*** Bloc de texte

Égypte > provenance inconnue

Époque hellénistique et romaine, probablement

[VOIR CHRONOLOGIE]

H. 6,8 CM : L. 4,2 CM; P. 12,6 CM

Basalte noir

Co. 832

Commentaire

Etat de conservation

L’œuvre est en bon état de conservation. On remarque cependant de très nombreux éclats, traces d’impact et griffures qui ne gênent cependant pas la lecture des détails. La base est cassée en plusieurs endroits, de même que la patte avant gauche.

Description

L’œuvre Co. 832 représente un sphinx allongé sur une base. Ce fauve à tête humaine figure toujours soit une divinité, soit un souverain. Le fait qu’il soit ici coiffé d’un némès, mais n’arbore ni uraeus ni barbe postiche, semble indiquer plutôt la seconde possibilité.

C’est le corps d’un félin que l’artiste a représenté. Les incisions sur les épaules, les pattes avant, ainsi que les flancs matérialisent les plis du pelage et stylisent la musculature et les côtes. Les pattes sont assez grossièrement sculptées. La queue est enroulée autour de la cuisse droite. Le visage, bien que de petites dimensions, est bien détaillé, notamment le contour des yeux et de le trait de fard qui l’entoure. Des stries diagonales figurent les plis du nemes.

 

Le sphinx est un animal fantastique, pleinement égyptien. Il représente la puissance du souverain et possède également une symbolique solaire. Le plus connu est, sans conteste, le grand sphinx de Gizeh, alors qu’il existe une multitude de spécimens de différentes dimensions, le plus souvent de grandeur nature ou même de proportions plus grandes. Ces statues pouvaient être produites en série, notamment pour scander les allées processionnelles menant aux temples (dromos ; par exemple la découverte récemment annoncée à Kôm Ombo).

Il est très probable que l’objet de la collection Rodin soit daté de la période gréco-romaine, d'après deux critères particuliers : d’une part, le caractère très « aplati » du nemes qui, plutôt que de former une capuche autour de la tête – comme c’est normalement le cas de cette coiffe pharaonique (voir son aspect traditionnel sur la figurine inv.no. 33.586 du Brooklyn Museum, inscrit au nom d’un des rois Chéchonq de la Troisième Période Intermédiaire) –, adopte plutôt une forme de « calotte » plaquée sur le crâne, comme sur la statuette inv.no. UC 60105 du Petrie Museum datée de la Basse Époque. D’autre part, l’épaule et le bras du sphinx de la collection Rodin présentent des incisions curieuses, que partage également un autre objet de la même collection (Co. 3409). Il s’agit en fait d’une stylisation d’un élément présent et plus détaillé sur les sphinx plus anciens, notamment le sphinx de Chéchonq cité ci-dessus ou celui d’Hatchepsout conservé au Metropolitan Museum de New York (inv.no. 31.3.166), ainsi que sur les représentations de griffons (on le retrouve par exemple sur le trône bien connu de Toutankhamon conservé au musée du Caire). Qu’il s’agisse d’ailes, comme le suggère le catalogue du Brooklyn Museum, ou de rubans ou d’ornements, ces éléments se trouvent très fortement stylisés sur les sphinx tardifs, sous la forme d’incisions portées directement sur les bras.

******

Consignes et exigences:
Dans la notice sur le sphinx Co. 832, quels détails de la tête font pencher pour un souverain plutôt qu'une divinité ?

*** Extrait de données

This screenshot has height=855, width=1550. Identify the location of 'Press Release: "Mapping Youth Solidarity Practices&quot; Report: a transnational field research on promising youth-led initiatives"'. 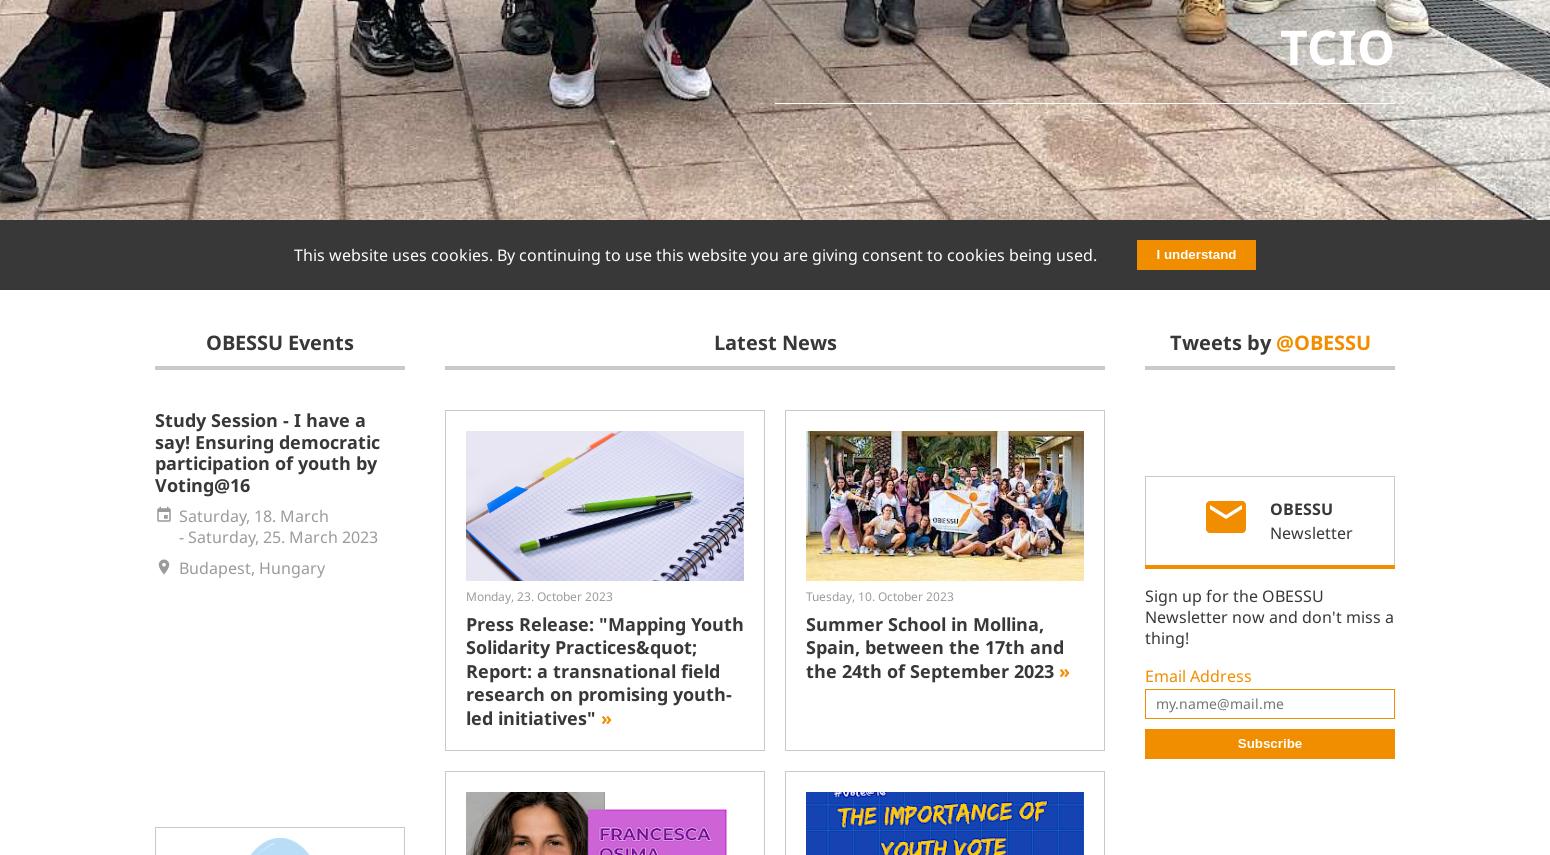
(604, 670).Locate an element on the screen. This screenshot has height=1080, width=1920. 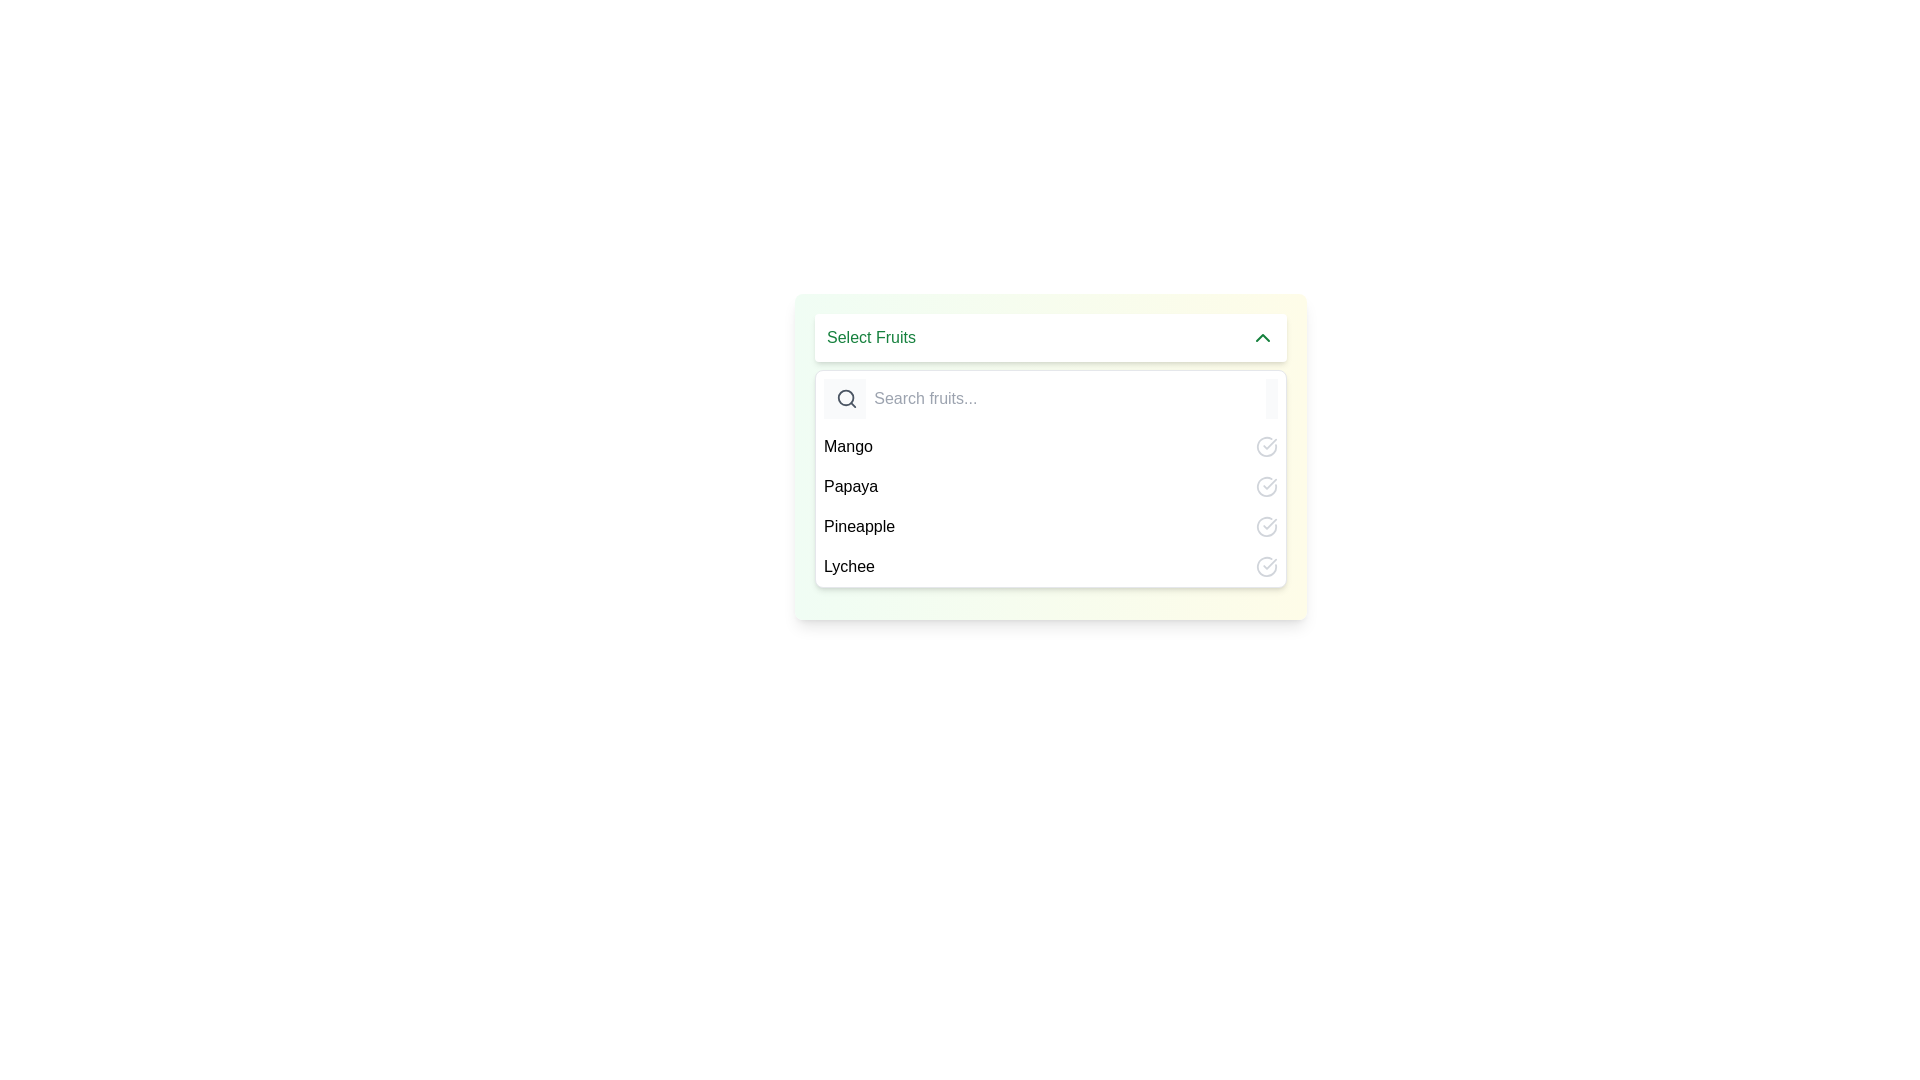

******

Réponse à la consigne:
Le sphinx porte un némès, mais n'arbore ni uraeus ni barbe postiche.